▶ **Lines from a pointing dataset**:
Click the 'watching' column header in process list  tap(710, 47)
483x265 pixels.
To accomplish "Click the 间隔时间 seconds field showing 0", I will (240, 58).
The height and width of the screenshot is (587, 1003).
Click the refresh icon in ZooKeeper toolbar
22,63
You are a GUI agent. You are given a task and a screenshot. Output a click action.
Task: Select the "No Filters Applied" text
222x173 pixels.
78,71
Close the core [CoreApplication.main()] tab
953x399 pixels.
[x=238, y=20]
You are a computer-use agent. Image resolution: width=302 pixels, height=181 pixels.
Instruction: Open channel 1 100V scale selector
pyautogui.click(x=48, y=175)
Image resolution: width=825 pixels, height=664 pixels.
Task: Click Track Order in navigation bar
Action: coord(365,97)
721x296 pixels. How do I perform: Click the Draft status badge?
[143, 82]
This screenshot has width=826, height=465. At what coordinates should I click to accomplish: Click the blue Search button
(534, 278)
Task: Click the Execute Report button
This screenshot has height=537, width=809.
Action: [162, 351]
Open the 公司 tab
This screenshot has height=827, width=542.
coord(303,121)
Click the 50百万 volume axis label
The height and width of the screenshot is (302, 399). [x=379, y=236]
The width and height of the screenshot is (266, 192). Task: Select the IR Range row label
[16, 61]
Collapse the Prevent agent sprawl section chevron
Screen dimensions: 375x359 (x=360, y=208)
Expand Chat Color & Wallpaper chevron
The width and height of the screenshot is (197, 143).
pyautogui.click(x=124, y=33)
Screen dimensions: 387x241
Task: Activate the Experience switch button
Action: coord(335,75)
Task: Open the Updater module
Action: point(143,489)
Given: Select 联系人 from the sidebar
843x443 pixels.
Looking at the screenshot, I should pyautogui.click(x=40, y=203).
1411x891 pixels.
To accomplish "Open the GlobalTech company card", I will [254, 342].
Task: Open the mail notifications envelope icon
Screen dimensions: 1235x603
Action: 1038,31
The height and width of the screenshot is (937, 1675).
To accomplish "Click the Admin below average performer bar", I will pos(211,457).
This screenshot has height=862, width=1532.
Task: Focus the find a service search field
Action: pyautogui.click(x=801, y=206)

▶ **Work to be completed**:
Copy everything from the line containing "The width and height of the screenshot is (266, 192)." down to the last of the lines, keeping each one unchanged.

▶ **Exercise solution**:
The width and height of the screenshot is (266, 192). Task: Select the IR Range row label
[16, 61]
Collapse the Prevent agent sprawl section chevron
Screen dimensions: 375x359 (x=360, y=208)
Expand Chat Color & Wallpaper chevron
The width and height of the screenshot is (197, 143).
pyautogui.click(x=124, y=33)
Screen dimensions: 387x241
Task: Activate the Experience switch button
Action: coord(335,75)
Task: Open the Updater module
Action: point(143,489)
Given: Select 联系人 from the sidebar
843x443 pixels.
Looking at the screenshot, I should pyautogui.click(x=40, y=203).
1411x891 pixels.
To accomplish "Open the GlobalTech company card", I will [254, 342].
Task: Open the mail notifications envelope icon
Screen dimensions: 1235x603
Action: 1038,31
The height and width of the screenshot is (937, 1675).
To accomplish "Click the Admin below average performer bar", I will pos(211,457).
This screenshot has height=862, width=1532.
Task: Focus the find a service search field
Action: pyautogui.click(x=801, y=206)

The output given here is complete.